Category: AVARICE & ALMSGIVING & MINIMALISM

  • “Comfort is not one of my interests. You can feel comfortable in any environment that’s beautiful.”

    —Philip Johnson

    The Longing for Less: Living with Minimalism
    Kyle Chayka

  • There are things which a person only needs to use once before being able to dispense with them. So what prevents him from giving whatever it is to others, so that they can benefit from it? He has nothing to lose by it!

    —H.H. Pope Shenouda III, Experiences in Life

  • He was made miserable by abundance, wretched by the good things he possessed, and still more wretched by the good things he still expected to receive.

    —St.

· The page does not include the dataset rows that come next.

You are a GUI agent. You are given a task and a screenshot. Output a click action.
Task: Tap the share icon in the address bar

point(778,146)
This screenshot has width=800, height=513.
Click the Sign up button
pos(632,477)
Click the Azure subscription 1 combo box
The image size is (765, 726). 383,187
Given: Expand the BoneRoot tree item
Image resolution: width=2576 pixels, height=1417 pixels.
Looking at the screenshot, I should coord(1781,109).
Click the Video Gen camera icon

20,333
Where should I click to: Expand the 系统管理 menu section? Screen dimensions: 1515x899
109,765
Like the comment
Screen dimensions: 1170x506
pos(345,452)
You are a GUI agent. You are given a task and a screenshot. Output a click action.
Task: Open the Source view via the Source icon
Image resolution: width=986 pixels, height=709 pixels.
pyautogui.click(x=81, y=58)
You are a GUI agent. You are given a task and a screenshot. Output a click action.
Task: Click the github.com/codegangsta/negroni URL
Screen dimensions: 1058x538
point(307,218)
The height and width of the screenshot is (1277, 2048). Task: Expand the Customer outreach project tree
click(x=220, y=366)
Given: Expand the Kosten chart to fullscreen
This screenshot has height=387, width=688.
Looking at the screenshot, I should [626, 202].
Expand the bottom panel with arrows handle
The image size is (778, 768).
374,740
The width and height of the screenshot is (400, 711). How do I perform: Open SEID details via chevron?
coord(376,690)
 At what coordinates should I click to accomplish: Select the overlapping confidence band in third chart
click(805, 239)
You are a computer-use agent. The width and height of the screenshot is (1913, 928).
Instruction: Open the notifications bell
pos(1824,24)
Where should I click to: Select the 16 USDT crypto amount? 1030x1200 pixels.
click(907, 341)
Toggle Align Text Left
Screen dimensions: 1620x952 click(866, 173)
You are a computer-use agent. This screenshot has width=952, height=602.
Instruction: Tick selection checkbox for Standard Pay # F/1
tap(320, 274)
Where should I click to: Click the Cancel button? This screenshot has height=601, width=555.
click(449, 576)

Basil the Great, On Social Justice

  • “For while there is nothing so desirable that it does not become loathsome through continual enjoyment, what is taken rarely is enjoyed quite eagerly.”

    —St. Basil the Great, On Fasting and Feasts

  • “The antidote, then, isn’t to simply abstain from everything. Abstinence alone leaves a void. Rather, we must walk toward the activities that provide purpose in our daily lives—creativity, community, contribution—to walk away from our vices.”

    Crisis of Meaning
    The Minimalists

  • “The more you evolve into the best version of yourself, the more you’ll be required to give up.”

    —Anthony Moore, Living an Extraordinary Life Means Giving Up a Normal One

  • He uses two basic cameras—one digital, one film—without a zoom. “That simplifies things already,” he said.

    Michel Houellebecq, the Photographer

  • “What we’re often really craving is not the thing that we desire, but the reprieve we feel once we have relieved ourselves from the yearning of desire.”

    Kass Sarll

  • Be simple, and firm in your simplicity. “The fashion of this world passeth away.” (1 Cor. vii. 31.) We shall vanish with it, if we make ourselves like it by reason of vanity; but the truth of God remains forever, and we shall dwell with it if it alone occupies our attention.

    —François Fénelon, Spiritual Progress

  • Wretched I was; and wretched is every soul bound by the friendship of perishable things; he is torn asunder when he loses them, and then he feels the wretchedness which he had ere yet he lost them.